*What the task asks*: Copy the data exactly. Images are the one exception.
= = = = = = =
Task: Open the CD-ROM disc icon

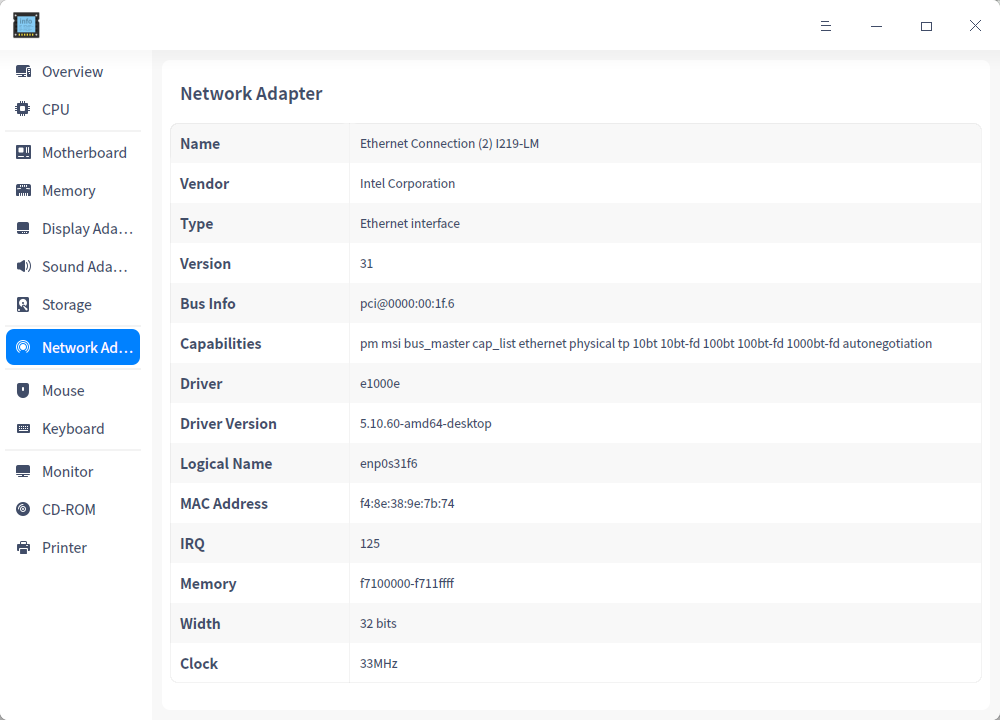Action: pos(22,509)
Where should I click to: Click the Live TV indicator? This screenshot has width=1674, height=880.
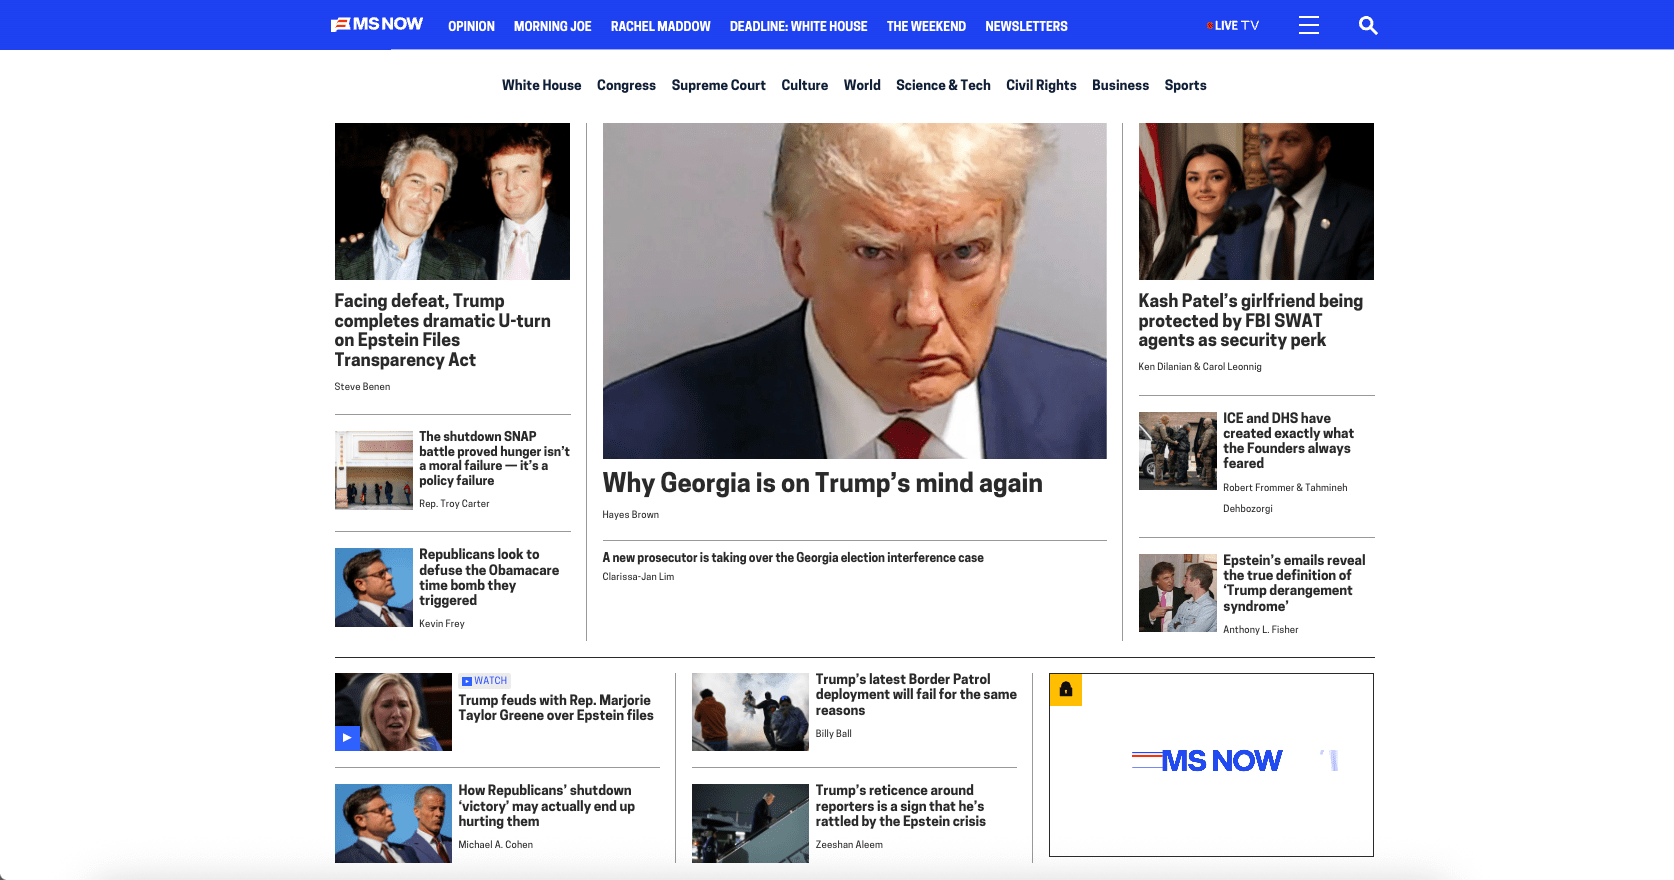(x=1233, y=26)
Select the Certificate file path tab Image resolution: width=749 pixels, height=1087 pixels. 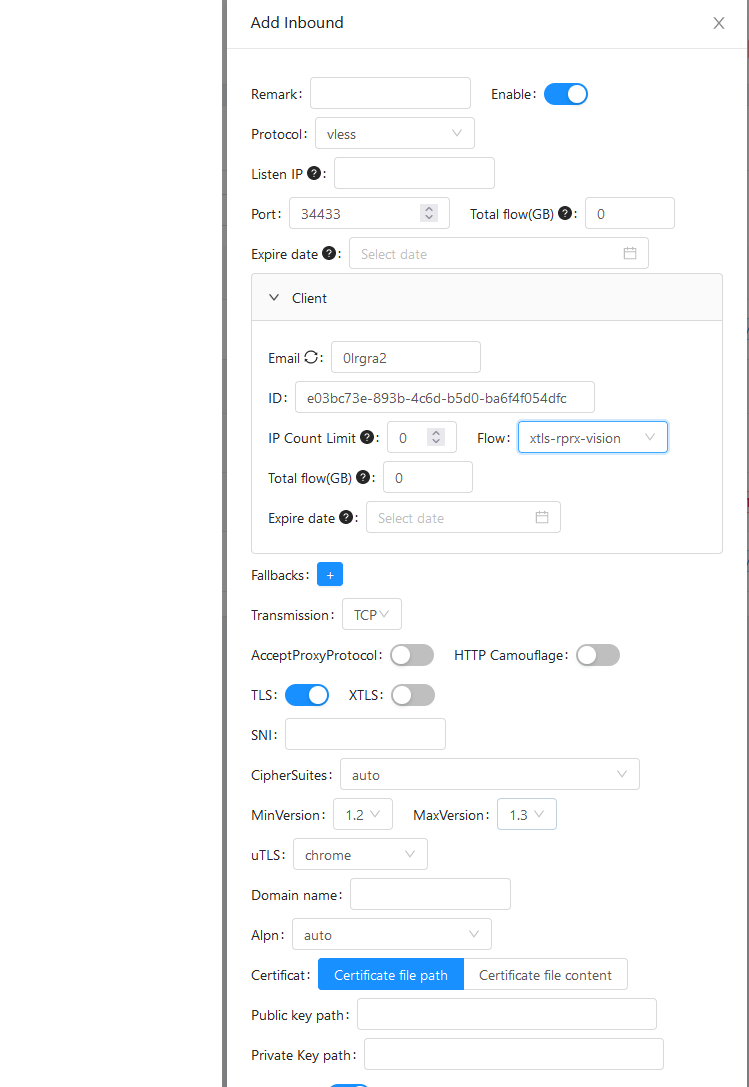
= = = = = = =
*Solution to this task*:
Task: Open the CD-ROM disc icon

Action: pos(22,509)
Where should I click to: Click the Live TV indicator? This screenshot has width=1674, height=880.
(x=1233, y=26)
Select the Certificate file path tab Image resolution: width=749 pixels, height=1087 pixels. 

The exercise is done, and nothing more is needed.